-------- Material for this exercise
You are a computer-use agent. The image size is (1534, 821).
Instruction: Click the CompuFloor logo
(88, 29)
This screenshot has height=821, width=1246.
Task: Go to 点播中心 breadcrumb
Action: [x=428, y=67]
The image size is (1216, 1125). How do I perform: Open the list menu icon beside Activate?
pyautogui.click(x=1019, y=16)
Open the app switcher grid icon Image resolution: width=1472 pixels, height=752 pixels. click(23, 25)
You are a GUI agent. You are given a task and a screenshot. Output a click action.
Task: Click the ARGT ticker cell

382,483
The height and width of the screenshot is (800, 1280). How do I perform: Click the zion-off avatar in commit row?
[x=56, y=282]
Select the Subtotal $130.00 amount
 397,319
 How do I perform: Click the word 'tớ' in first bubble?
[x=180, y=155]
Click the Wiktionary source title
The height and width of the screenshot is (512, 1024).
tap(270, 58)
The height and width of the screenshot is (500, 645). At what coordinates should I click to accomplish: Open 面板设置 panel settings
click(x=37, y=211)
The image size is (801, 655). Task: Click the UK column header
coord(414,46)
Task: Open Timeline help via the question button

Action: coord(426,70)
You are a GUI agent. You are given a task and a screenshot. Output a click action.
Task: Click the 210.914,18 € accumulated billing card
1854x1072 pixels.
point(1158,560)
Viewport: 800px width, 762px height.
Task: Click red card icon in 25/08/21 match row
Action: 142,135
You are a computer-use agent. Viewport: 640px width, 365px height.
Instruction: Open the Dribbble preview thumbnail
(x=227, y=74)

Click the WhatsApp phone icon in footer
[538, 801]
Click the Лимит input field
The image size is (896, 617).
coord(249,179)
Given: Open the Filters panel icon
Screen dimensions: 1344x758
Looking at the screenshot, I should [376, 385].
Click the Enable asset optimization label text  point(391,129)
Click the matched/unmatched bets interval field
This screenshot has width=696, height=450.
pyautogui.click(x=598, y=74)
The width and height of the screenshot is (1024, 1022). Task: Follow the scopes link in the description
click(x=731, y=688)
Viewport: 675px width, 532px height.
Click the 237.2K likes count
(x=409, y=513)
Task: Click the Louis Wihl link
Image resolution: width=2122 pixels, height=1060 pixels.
----------------
- **Your task**:
Where the string "resolution" turns up in a line of the data above, copy that whole line.

- **Task response**:
Open the app switcher grid icon Image resolution: width=1472 pixels, height=752 pixels. click(23, 25)
Image resolution: width=2122 pixels, height=1060 pixels.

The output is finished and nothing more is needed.